Avec la typographie, on perdait des clients. Albert 1er de Monaco n’avait-il pas commencé à imprimer ses timbres en taille-douce chez Enschedé, aux Pays-Bas…

Changer le mode d’impression nécessitait de nouveaux graveurs, de nouvelles techniques, de nouvelles machines, bref un investissement considérable. Or l’Atelier du timbre de Paris n’avait pas d’argent pour de telles transformations.

D’ailleurs, au sein même de l’Atelier, deux clans s’opposaient dans une lutte sournoise : les partisans de l’héliogravure et ceux de la taille-douce. Le chef de file des premiers était Carlos Courmont. Il avait depuis 1922 le monopole de l’impression de la couverture des carnets de timbres-poste. Il faisait imprimer chez Archereau, à Paris, souvent sous la dénomination Hélio-Courmont. Les publicités autorisées sur les couvertures de carnets lui rapportaient des sommes confortables. A partir de 1924, il obtint même l’autorisation de faire figurer de la publicité sur les marges des timbres, ce qu’il réussit à faire grâce à un ingénieux système de clichés de zinc amovibles qui lui permettaient toutes les combinaisons et modifications possibles.

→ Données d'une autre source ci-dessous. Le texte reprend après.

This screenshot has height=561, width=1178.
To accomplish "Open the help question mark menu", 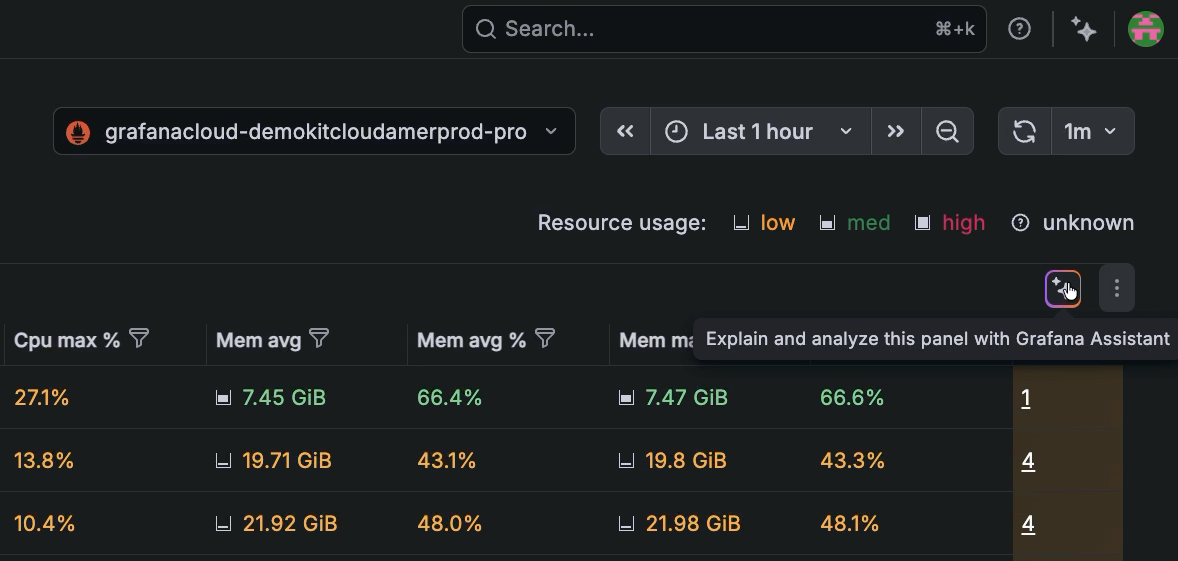I will (x=1019, y=29).
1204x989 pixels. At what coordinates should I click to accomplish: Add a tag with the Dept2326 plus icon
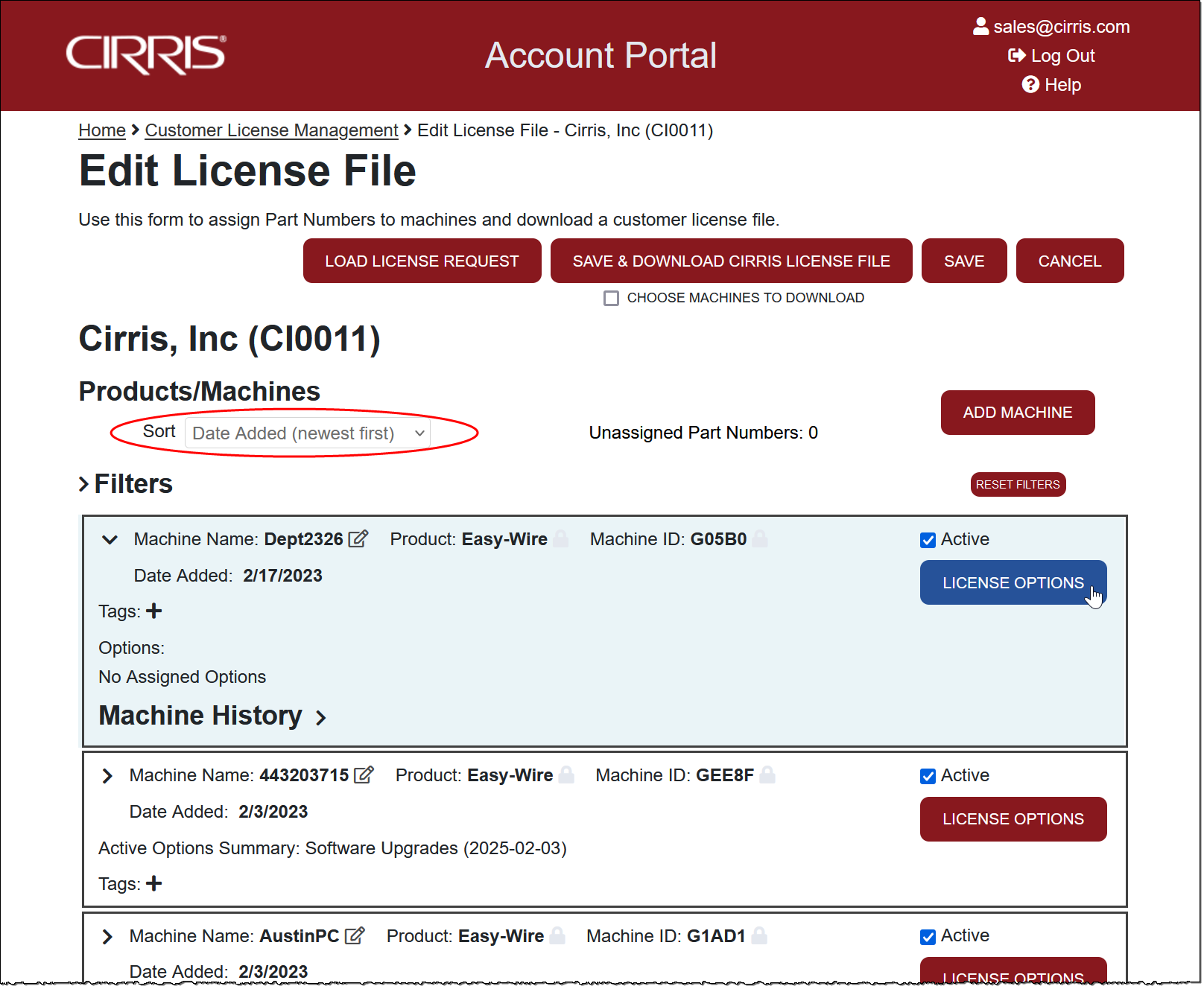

Une autre imprimerie aurait aimé que l’on fasse les timbres en héliogravure. C’était Hélio-Vaugirard, qui inondait le marché de superbes vignettes publicitaires pour les expositions, foires, commémorations. Auprès de ces vignettes multicolores, il faut bien le reconnaître, les timbres-poste faisaient pâle figure, ce que ne manquaient pas de souligner les journaux et les revues philatéliques.

Pour tous ces héliograveurs, l’idéal aurait été que l’Atelier continue sa production d’usage courant en typographie, tandis que les imprimeries privées se seraient chargées de l’impression des timbres commémoratifs en héliogravure. L’affaire aurait été juteuse, on le comprend.

Malheureusement, ils avaient en face d’eux un homme déterminé, L. Demoulin, directeur de l’Atelier du timbre-poste. Il haïssait l’héliogravure: il estimait que ce n’était pas de l’art mais de la banale photographie, que cela ne pouvait produire que de mauvais chromos, des vignettes de chocolat. Pour lui, la France devait faire de chacun de ses timbres une estampe gravée par la main d’un artiste. Un seul procédé pouvait aboutir à ce résultat : la taille-douce (ce en quoi, à notre avis, il avait raison !).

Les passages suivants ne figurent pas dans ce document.